The endless enrichment of personal mobile contrivances with new sensing capabilities has enabled the development of many collaborative applications. In this context, MCS-based RIASs allow to monitor the state of large portions of a road network in a cost-effective manner. However, existing solutions focus on a rather limited scope as they assume that devices providing sensor data are used by car drivers.
In this context, the present work introduces SAMARITAN, a MCS-based RIAS that targets forest paths. This type of roads are very popular to do many different sports like cycling or hiking. However, they can also suffer from problems that affect their usual transit flow. These problems are caused by the presence of obstacles like fallen trees or landslides.
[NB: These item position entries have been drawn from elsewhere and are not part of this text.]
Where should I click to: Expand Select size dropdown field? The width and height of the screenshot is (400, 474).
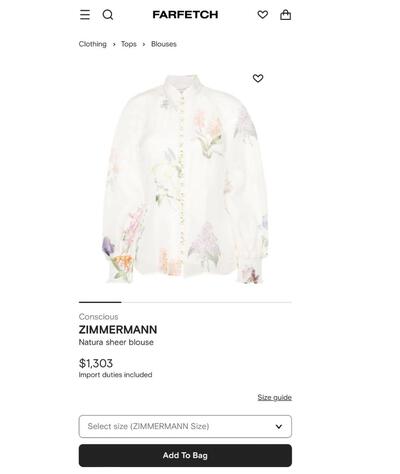[x=185, y=426]
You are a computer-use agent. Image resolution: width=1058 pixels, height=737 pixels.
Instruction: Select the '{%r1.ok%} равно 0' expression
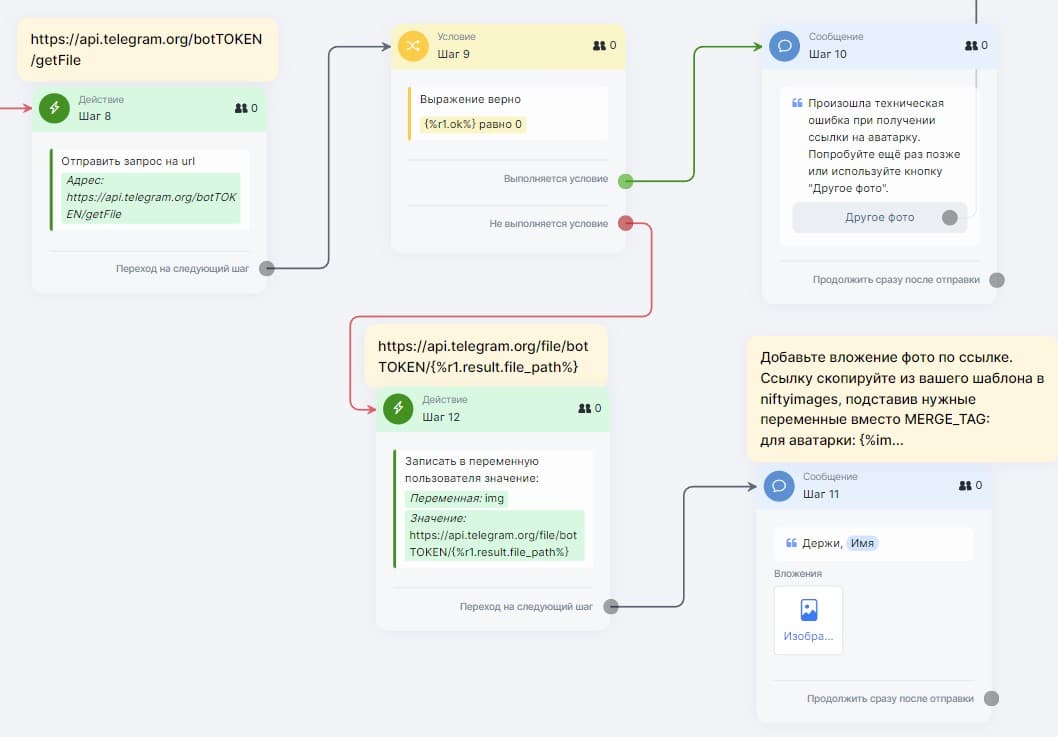tap(474, 125)
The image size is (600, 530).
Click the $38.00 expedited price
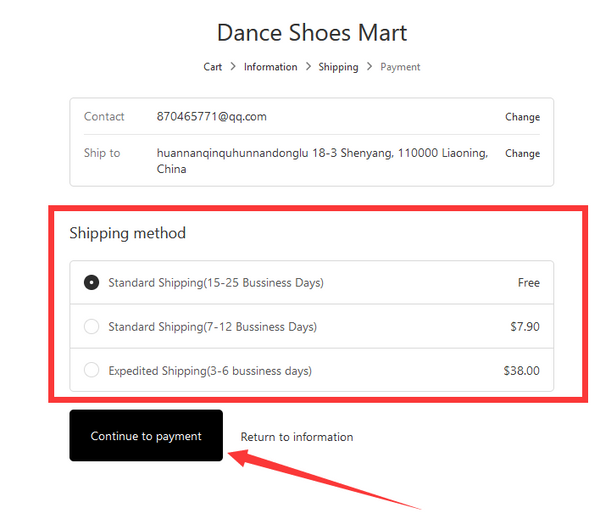click(522, 370)
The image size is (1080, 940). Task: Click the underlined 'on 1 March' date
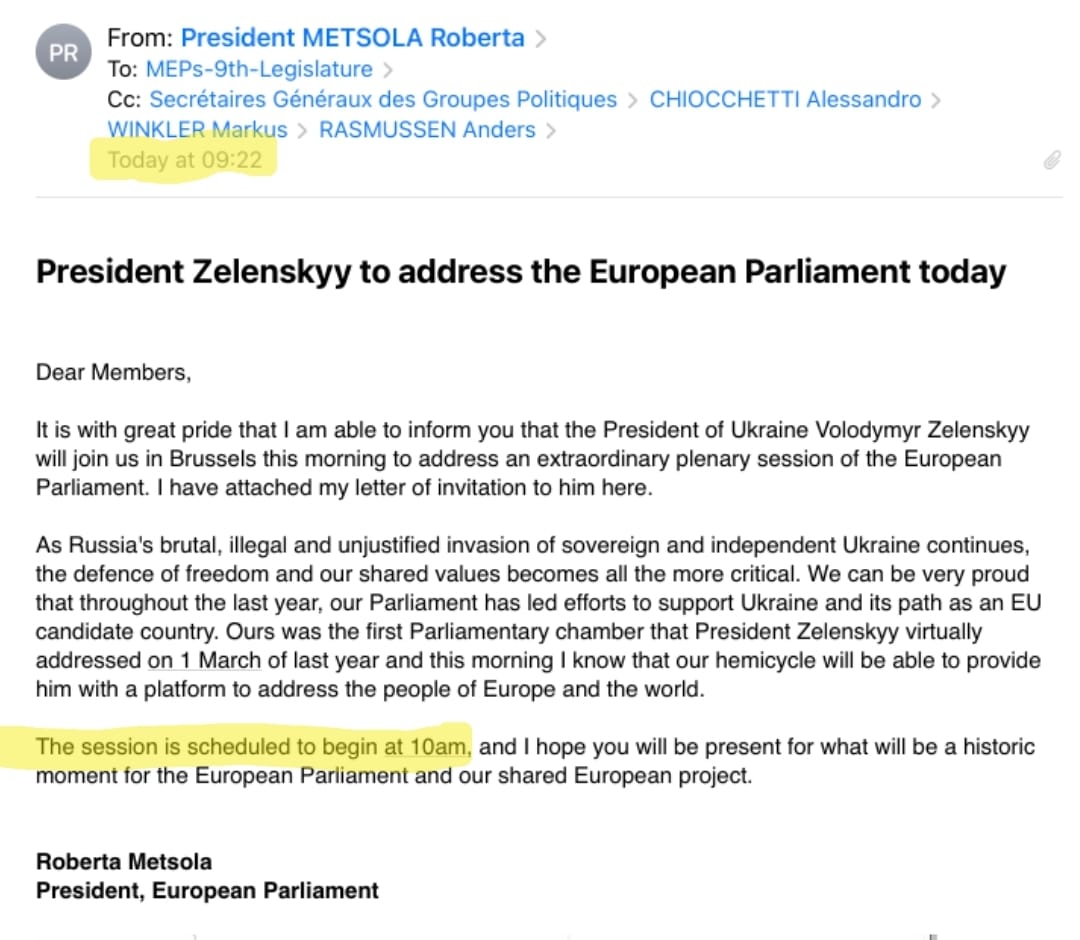[204, 661]

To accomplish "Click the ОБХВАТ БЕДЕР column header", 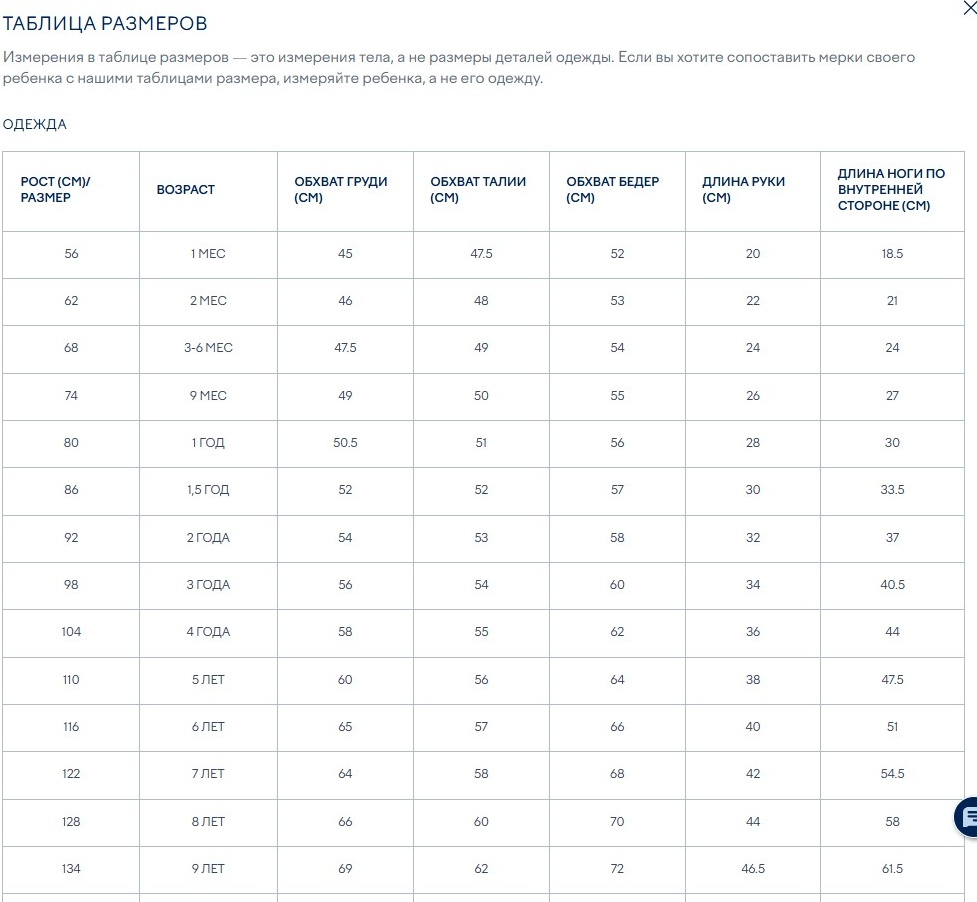I will (617, 191).
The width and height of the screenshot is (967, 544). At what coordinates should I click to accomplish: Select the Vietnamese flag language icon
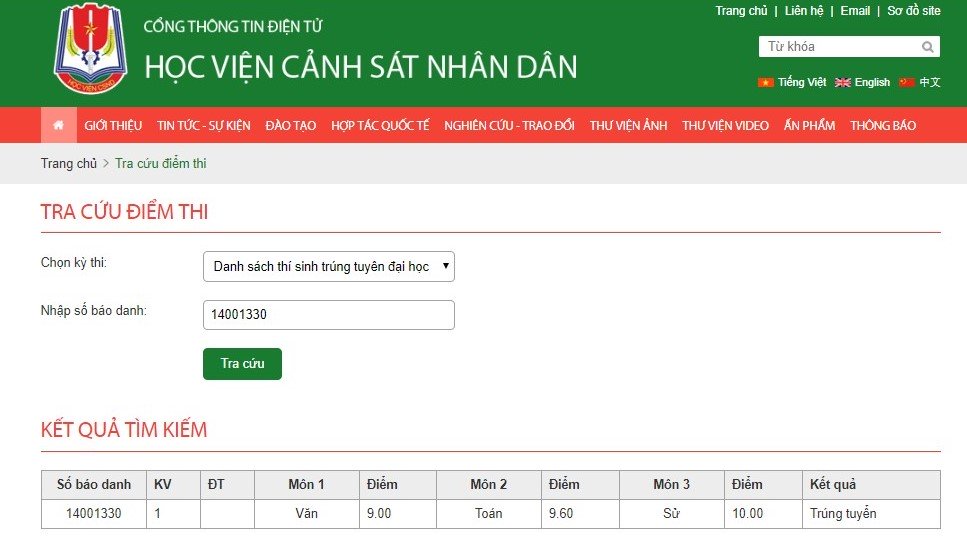[766, 82]
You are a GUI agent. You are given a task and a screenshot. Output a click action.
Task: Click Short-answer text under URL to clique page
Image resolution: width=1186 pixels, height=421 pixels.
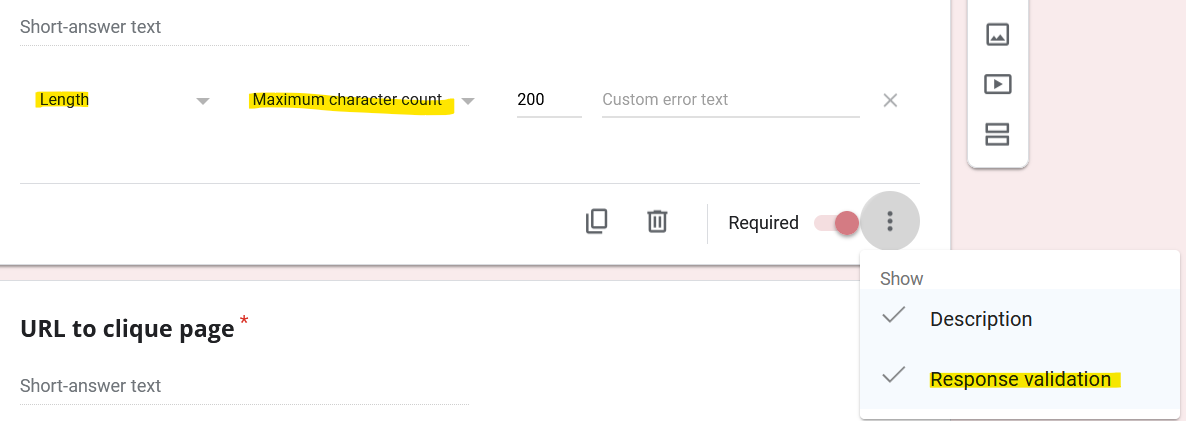click(91, 386)
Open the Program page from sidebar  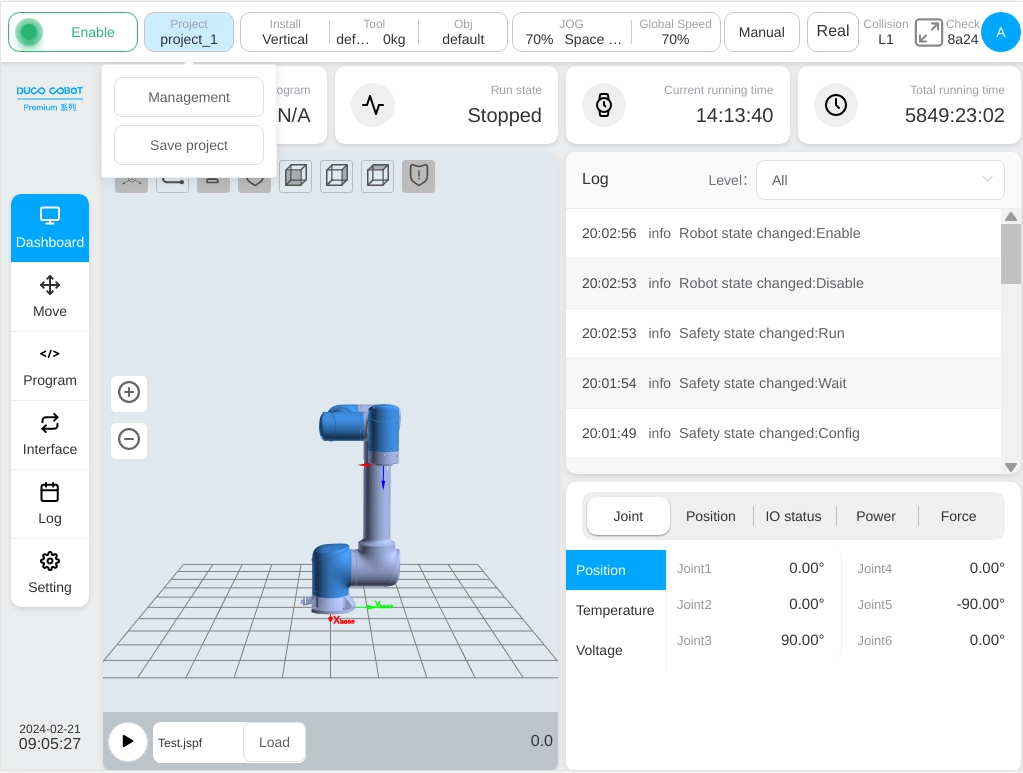(50, 366)
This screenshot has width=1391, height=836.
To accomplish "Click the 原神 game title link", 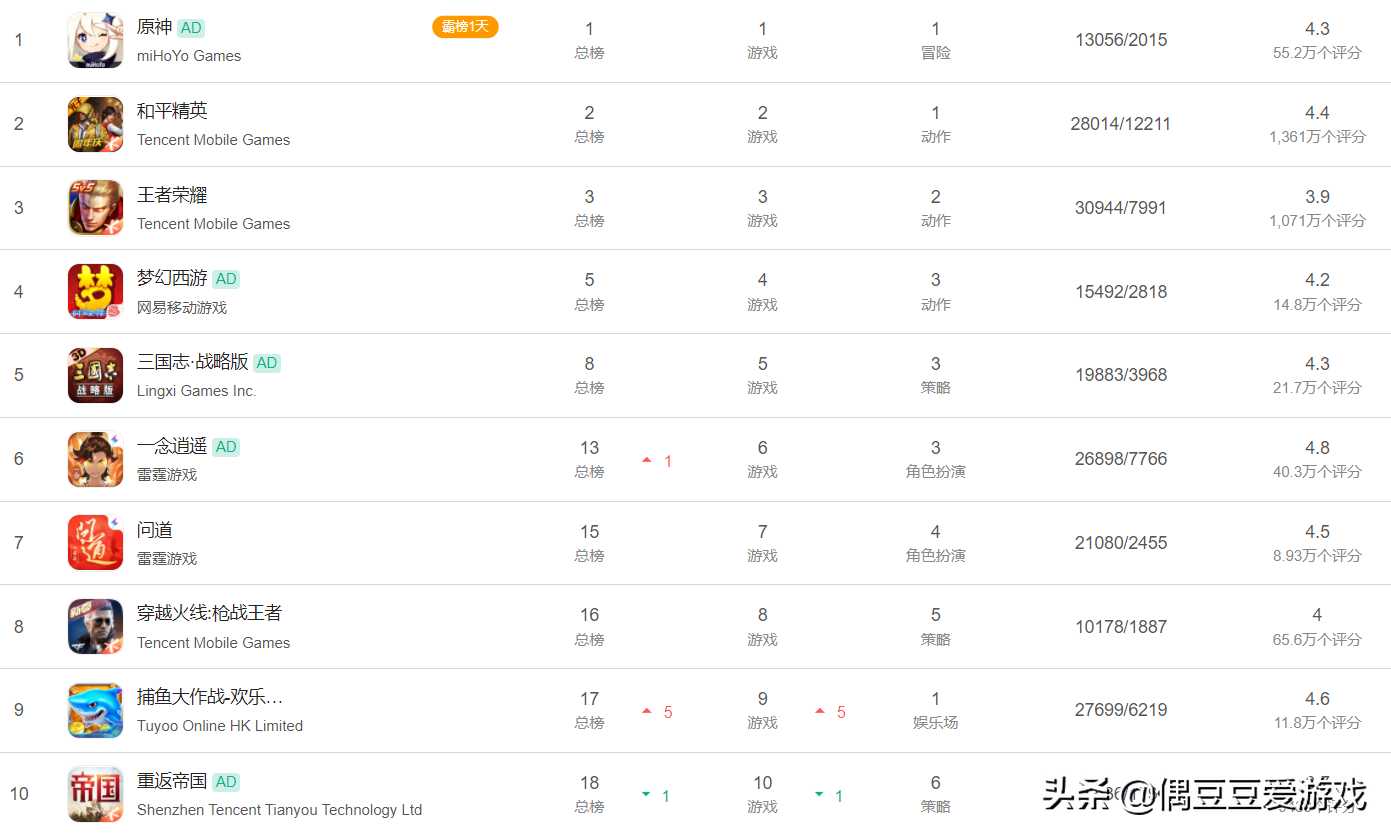I will tap(154, 27).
SAMARITAN profits from the growing popularity of fitness Internet applications to perform its path-monitoring task. In particular, it makes use of cyclist trajectories and community-based segments collected from Strava, a foremost sport application. The evaluation of the framework in a real-world scenario has shown that our solution has been able to accurately detect most of the target obstacles. However, as most solutions based on the MCS paradigm, its reliability depends on the density of contributors in the target area.
The key benefit of SAMARITAN with respect to other possible alternatives for forest-path monitoring is that it follows an opportunistic MCS approach. As a result, contributors do not need to explicitly notify the locations of the forest-path incidents because the system is able to do that based on their automatically-generated GPS trajectories. In that sense, potential alternatives where users must explicitly report the problems that they see in the paths would suffer from large usability problems. The most important one is that this type of approach would require users to stop halfway through their sport activity every time they spot an incident, report the problem and lastly resume their training. This would discourage the usage of these type of alternatives by many different potential contributors within the fitness field.
All in all, the present work would help rural administrations to better maintain their forest paths networks. It would allow these authorities to control large geographical areas at affordable cost provided that they are visited by enough cyclists.
Finally, future work will extend the framework to consider other contextual factors for obstacles detection. This way, the current weather conditions or the orography of the target region under study might be relevant features in order to asses whether an abnormal stop is caused by a road-condition problem or not.
Authors would like to thank the cyclists who kindly collaborated in the evaluation of the tool by giving up their GPS trajectories. Moreover, this work has been supported by the Fundación Séneca del Centro de Coordinación de la Investigación de la Región de Murcia under Project 20813/PI/18, and by the Spanish Ministry of Science, Innovation and Universities under grant RTC-2017-6389-5.